_TASK PROMPT_
Beginning with the line that contains "Instruction: Click the" in the material below, print each line exactly until the line that contains "Create a new" has been printed, then stop.

_STORED DATA_
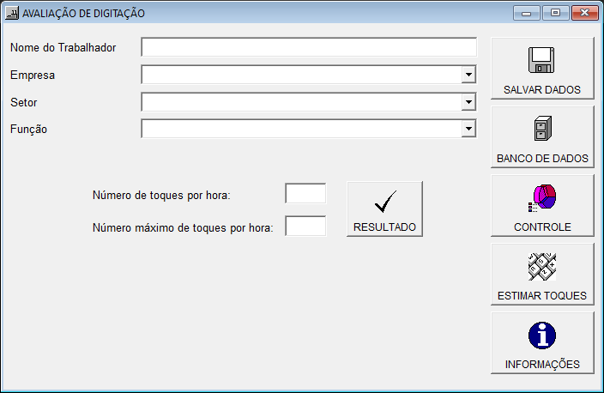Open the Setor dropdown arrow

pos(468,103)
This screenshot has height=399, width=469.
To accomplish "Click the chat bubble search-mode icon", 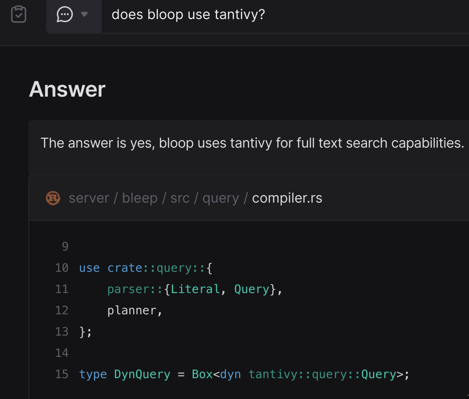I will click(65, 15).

...

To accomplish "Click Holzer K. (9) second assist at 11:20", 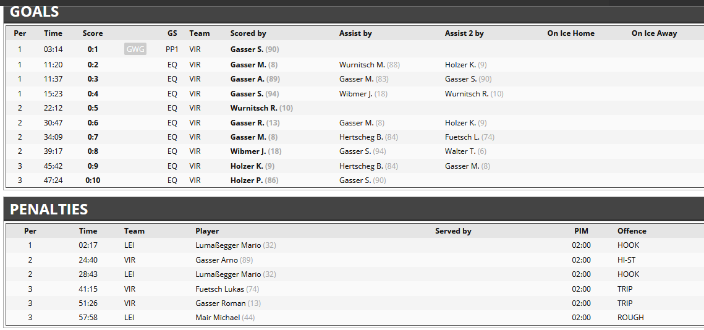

==

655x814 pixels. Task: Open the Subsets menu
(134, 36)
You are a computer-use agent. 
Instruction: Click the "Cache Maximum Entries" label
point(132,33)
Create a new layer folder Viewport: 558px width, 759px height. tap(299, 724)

_COMPLETED EXERCISE_
Instruction: Click the "Cache Maximum Entries" label
point(132,33)
Create a new layer folder Viewport: 558px width, 759px height. tap(299, 724)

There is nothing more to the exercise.